扉が開いて、ロベルトが書類を持って入ってくる気配がする。
「なにソファでだらんと寝ているんすか、さぼっちゃいかんすよ、プルム大隊長殿」といつものようにヘラヘラしている。
やっぱりチャラ男か。
「うるせーよ!」目も開けないひどい態度のあたし。
鼻をかんで、そのちり紙を丸めて目を閉じたまま、チャラ男の顔目がけて投げる。
「痛い! 何するんすか、顔に当たったすよ」とロベルトが怒っている。
あたしのシーフの勘も鈍っていないようだ。
ってひどいね、あたしも。
自分が、赤ひげのおっさんに丸めた紙を顔面にぶつけられて激怒したのに、それをロベルトにやっているという。
我ながら、最低ですな。
まあ、他の隊員には一切しないけどね。
ロベルトだけ。
いじめているみたいで、なおさら悪いか。
けど、強心臓のロベルトなら大丈夫だろうと勝手に思う、いい加減なあたし。
「そうだ、チャラ男。
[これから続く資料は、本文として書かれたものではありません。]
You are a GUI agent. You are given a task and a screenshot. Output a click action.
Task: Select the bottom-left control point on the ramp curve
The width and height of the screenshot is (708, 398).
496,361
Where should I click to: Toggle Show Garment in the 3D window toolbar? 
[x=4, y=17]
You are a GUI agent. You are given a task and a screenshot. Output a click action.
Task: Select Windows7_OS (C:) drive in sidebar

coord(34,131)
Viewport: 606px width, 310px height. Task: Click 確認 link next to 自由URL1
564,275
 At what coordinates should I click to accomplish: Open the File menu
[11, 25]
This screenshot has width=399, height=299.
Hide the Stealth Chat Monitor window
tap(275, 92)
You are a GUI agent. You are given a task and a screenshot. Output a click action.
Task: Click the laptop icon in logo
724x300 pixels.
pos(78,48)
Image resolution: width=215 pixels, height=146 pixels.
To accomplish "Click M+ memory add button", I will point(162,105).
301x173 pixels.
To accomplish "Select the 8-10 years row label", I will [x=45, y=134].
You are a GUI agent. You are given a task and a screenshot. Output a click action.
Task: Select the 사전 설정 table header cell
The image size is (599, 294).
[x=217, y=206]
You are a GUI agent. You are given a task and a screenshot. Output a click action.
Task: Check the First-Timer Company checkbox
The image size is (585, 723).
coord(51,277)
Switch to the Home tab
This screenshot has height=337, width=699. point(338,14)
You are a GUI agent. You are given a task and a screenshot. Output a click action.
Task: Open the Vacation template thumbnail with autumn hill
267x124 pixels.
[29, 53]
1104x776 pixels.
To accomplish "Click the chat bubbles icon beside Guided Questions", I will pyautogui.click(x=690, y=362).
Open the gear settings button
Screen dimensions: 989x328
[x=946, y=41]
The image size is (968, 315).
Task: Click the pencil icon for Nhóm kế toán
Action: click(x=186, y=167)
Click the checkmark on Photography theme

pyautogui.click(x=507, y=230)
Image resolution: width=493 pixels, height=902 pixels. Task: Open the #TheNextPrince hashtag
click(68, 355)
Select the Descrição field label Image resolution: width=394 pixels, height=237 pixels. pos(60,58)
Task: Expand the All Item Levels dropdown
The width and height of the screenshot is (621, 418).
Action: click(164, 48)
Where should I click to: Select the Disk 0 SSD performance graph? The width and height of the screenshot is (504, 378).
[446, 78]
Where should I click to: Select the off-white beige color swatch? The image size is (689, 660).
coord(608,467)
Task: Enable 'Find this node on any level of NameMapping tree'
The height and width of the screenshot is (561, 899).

あたしのかわりに決裁せい」
「へ? 無理っすよ。筆跡が違うじゃないすか」
「机の上にスタンプがある。それを使え」
「何すか、これ」
「決裁スタンプだ。いいから、それを使って決裁しろ、チャラ男」
「こんなの使ってたんすか、いい加減っすねえ」
「お前ほどいい加減ではない」
「何すかそれ」
ん、今持ってきた書類を未決済の方の箱に入れやがったな。
耳で聞いているだけで分かるぞ。
目を閉じたまま、チャラ男に指示する。
「おい、チャラ男、今置いた書類にもサインハンコを押すように」
「は? この書類見てないじゃないすか」
「見たよ、さっさとスタンプ押してくれ」
「何言ってんすか、この書類は今持ってきたんすよ!」
「いーんだよ、さっさと押せ、チャラ男!」
「なんで俺っちが押さなきゃなんねーすか」
「この大隊で、あたしよりいい加減な奴はお前だけだ」
「どうゆう理由っすか」
「押さないと、降格だぞ」
「もう、しょうがないっすねー!」
大隊長の机に座ろうとするロベルト。
「おい、チャラ男、生意気だぞ。そこに座るな!」とまた目を瞑って、紙を投げつける。
「痛い、また何するんすか」
またチャラ男の顔面にヒットしたようだ。
しかし、本当に最低だなあ。
人間としてどうかしてるなと自分でも思う。
人間失格。
これも失恋したせいだ。
って、やっぱりひどいね。
自分の個人的な感情を他人にぶつけるのはよくないぞ。
けど、ロベルトならいいかと思う、本当にどうしようもない最低なあたし。
こんな最低女に恋人なんて出来るわけないな。
やれやれ。
ロベルトがブツクサ言いながら、ソファの前のテーブルに書類を置いて、スタンプを押す。
うーむ、しかし、本当に酷い上司だ。
パワハラで訴えられそうだ。
実は気が弱く、姑息なあたしは急に心配になる。
一応、謝るか。
「ごめんね、ロベルト」
「へ? なんのことすか?」
うーん、ロベルトは怒っていないというか、全く気にしていない。
それとも、もう忘れたのか。
チャラ男のこのメンタルの強さを見習いたい。
それとも、突如、思い出して復讐されるのか。
怖いよー!
って、いいや、復讐されても。
もう、どうでもいい。
あたしはフランチェスコさんの件で、もう人生どうでもいいやって感じなんよ。
やれやれ。
「ところで、ジェラルドさんとはうまくいってんの」とだらんとソファで寝そべって、目を瞑ったまま、ロベルトと話す。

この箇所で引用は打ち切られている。